Windrad meldet: „Ich brenne“

15.10.2013

Sande Eine SMS aus dem Windrad E 48 ließ Karl-Georg Graf von Wedel Schlimmes befürchten. Das Sicherheitssystem hatte in der Nacht zu Sonnabend einen Abschaltfehler gemeldet. Versuche, die Fehlerursache zu ergründen, waren vergebens. „Das Sicherheitssystem reagierte nicht mehr. Da war klar, dass etwas Gravierendes passiert sein muss“, sagt von Wedel, der den Windpark Sande betreibt. „Zwei Stunden später war die Anlage hin“, so von Wedel.

Der Feuerwehr Sande blieb nichts anderes übrig, als die Brandstelle nahe der Autobahn 29 zu sichern und kontrolliert abbrennen zu lassen (die NWZ  berichtete).

Technische Wartung

Bei der abgebrannten Windkraftanlage handelt es sich um eine 800 kW-Anlage vom Typ Enercon E 48 mit einer Gesamthöhe von 75 Metern. Erst 2005 wurde die Anlage gebaut, vor kurzem habe es eine technische Wartung ohne Beanstandungen gegeben, so der Eigentümer.
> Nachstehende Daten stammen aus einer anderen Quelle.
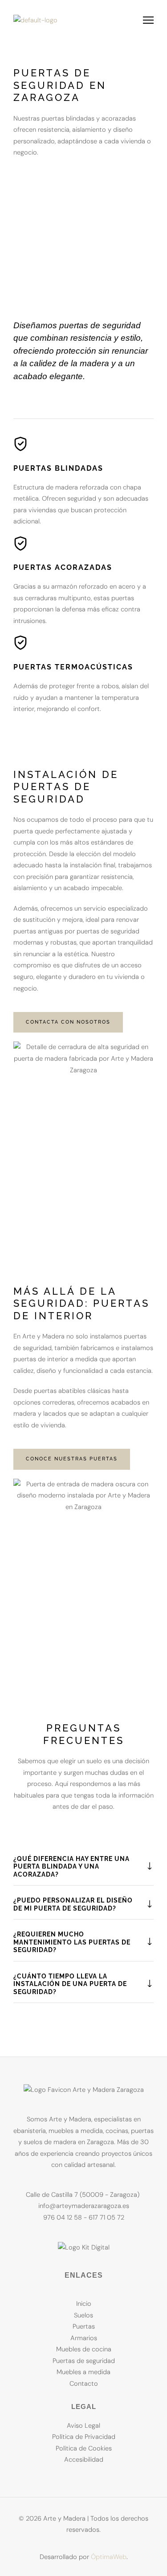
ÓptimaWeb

Allein der Totalschaden an der Anlage beträgt mindestens eine Million Euro. Hinzu komme der Schaden für den nun nicht produzierten und eingespeisten Strom sowie für die Demontage der Anlage.

Vermutlich hat ein technischer Defekt den Brand in der Gondel des erst vor acht Jahren installierten Windrads ausgelöst. Die Brandursache wird nun ermittelt. Hersteller Enercon wird die Windrad-Ruine im Lauf der Woche demontieren und ins Werk nach Aurich bringen, so von Wedel. Dort sollen, wenn möglich, die technischen Daten der Anlage ausgelesen werden.

In der gesamten Windkraftanlage gibt es rund 140 Messpunkte, die Aufschluss über Betriebszustand von Generator, Bremssystemen, Rotoranlage oder Hydraulik geben. Die Daten werden in Intervallen an das Sicherheitssystem übertragen. Stimmt etwas nicht, schickt der „Bordcomputer“ Meldungen an den technischen Betriebsleiter, an Hersteller Enercon und auch an den Betreiber der Anlage. „Als die Anlage mich angerufen hat, hat sie mir mitgeteilt: ,Ich brenne‘“, sagt von Wedel.

Die Brandruine ist abgesperrt. „Wir kommen da auch im Moment nicht heran, das wäre lebensgefährlich“, sagt von Wedel. Eines der rund vier Tonnen schweren Rotorblätter sei beim Brand senkrecht heruntergekracht, die beiden anderen könnten ebenfalls abbrechen.

Pläne für neue Anlagen

Rund 28 000 Windkraftanlagen sind im Bundesgebiet installiert, mindestens 100 Brände mit Totalverlust hat es bereits gegeben. Erst vor drei Wochen brannte eine Anlage im Schwarzwald als Folge eines Getriebeschadens.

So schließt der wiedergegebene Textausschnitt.